To clarify all these queries today we have come up with a new interesting tutorial ie., Windows Server Monitoring using Prometheus and WMI Exporter.
If you are not having an overview of Prometheus Monitoring, check out this Definitive Guide by clicking on the link and start learning about the monitoring of windows servers with Prometheus and WMI Exporter.
Are you ready to monitor your Windows Servers? If yes, then go through these direct links for quick access to the main concept of this tutorial.
- Windows Server Monitoring Architecture
- Installing Prometheus
- Installing the WMI Exporter
- Building an Awesome Grafana Dashboard
- Raising alerts in Grafana on high CPU usage
What is WMI Exporter?
WMI Exporter is an exporter utilized for windows servers to collects metrics like CPU usage, memory, and Disk usage.
It is open-source which can be installed on Windows servers using the .msi installer
Prerequisites
If you want to follow this tutorial, then you require the following stuff:
- One Linux server set up
- Prometheus 2.x installed on your server, including the Prometheus Web UI.
- Check out your Prometheus version by running the Prometheus
-version
command. The output comprises your Prometheus version as well as build information.
Windows Server Monitoring Architecture
Before installing the WMI exporter, let’s have a quick look at what our final architecture looks like.
As a reminder, Prometheus is constantly scraping targets.
Targets are nodes that are exposing metrics on a given URL, accessible by Prometheus.
Such targets are equipped with “exporters”: exporters are binaries running on a target and responsible for getting and aggregating metrics about the host itself.
If you were to monitor a Linux system, you would run a “Node Exporter“, which would be responsible for gathering metrics about the CPU usage or the disk I/O currently in use.
- MongoDB Monitoring with Grafana & Prometheus | Mongodb Prometheus Grafana Dashboard
- How To Install Prometheus with Docker on Ubuntu 18.04
- Complete Node Exporter Mastery with Prometheus | Monitoring Linux Host Metrics WITH THE NODE EXPORTER
For Windows hosts, you are going to use the WMI exporter.
The WMI exporter will run as a Windows service and it will be responsible for gathering metrics about your system.
In short, here is the final architecture that you are going to build.
Installing Prometheus
The complete Prometheus installation for Linux was already covered in one of our previous articles. Check out our Prometheus tutorials main page or else click on this direct link How To Install Prometheus with Docker on Ubuntu 18.04
Ensure to read it extensively to have your Prometheus instance up and running.
To verify it, head over to http://localhost:9090 (9090 being the default Prometheus port).

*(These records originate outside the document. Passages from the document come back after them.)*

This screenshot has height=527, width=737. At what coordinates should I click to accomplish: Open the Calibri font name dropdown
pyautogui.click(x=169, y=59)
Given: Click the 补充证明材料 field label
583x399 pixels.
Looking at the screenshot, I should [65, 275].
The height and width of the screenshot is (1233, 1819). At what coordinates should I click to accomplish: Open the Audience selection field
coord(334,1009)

You should see a Web Interface similar to this one.
If this is the case, it means that your Prometheus installation was successful.
Great!
Now that your Prometheus is running, let’s install the WMI exporter on your Windows Server.

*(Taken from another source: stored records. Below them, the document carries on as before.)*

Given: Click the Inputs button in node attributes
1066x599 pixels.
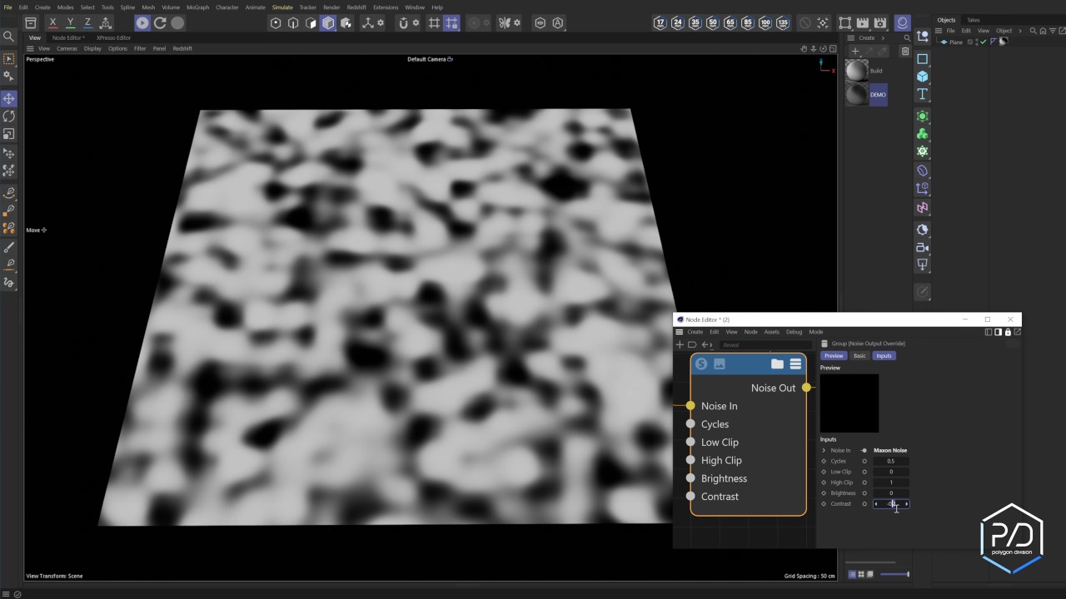Looking at the screenshot, I should click(884, 356).
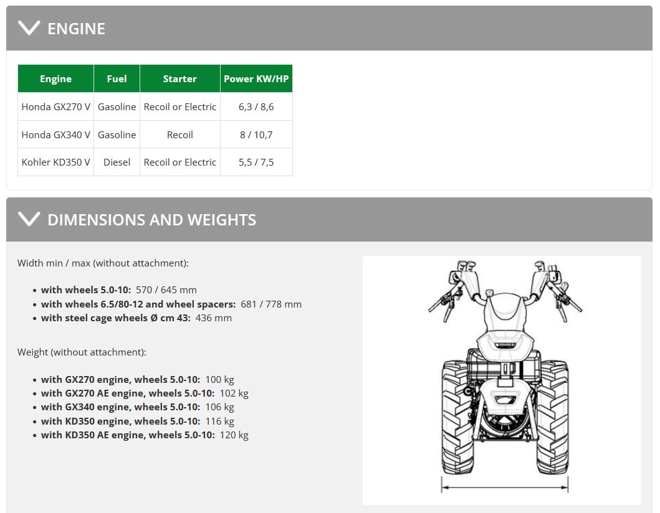Collapse the DIMENSIONS AND WEIGHTS chevron
The width and height of the screenshot is (660, 513).
pyautogui.click(x=29, y=219)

Installing the WMI Exporter
The WMI exporter is an awesome exporter for Windows Servers.
It will export metrics such as CPU usage, memory, and disk I/O usage.

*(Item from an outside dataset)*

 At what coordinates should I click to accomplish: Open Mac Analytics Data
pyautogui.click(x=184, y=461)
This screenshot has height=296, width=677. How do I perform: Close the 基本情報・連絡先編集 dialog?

The WMI exporter can also be used to monitor IIS sites and applications, the network interfaces, the services, and even the local temperature!
If you want a complete look at everything that the WMI exporter offers, have a look at all the collectors available.
In order to install the WMI exporter, head over to the WMI releases page on GitHub.
a – Downloading the WMI Exporter MSI
As of August 2019, the latest version of the WMI exporter is 0.8.1.
On the releases page, download the MSI file corresponding to your CPU architecture.
In my case, I am going to download the wmi_exporter-0.8.1-amd64.msi file.
b – Running the WMI installer
When the download is done, simply click on the MSI file and start running the installer.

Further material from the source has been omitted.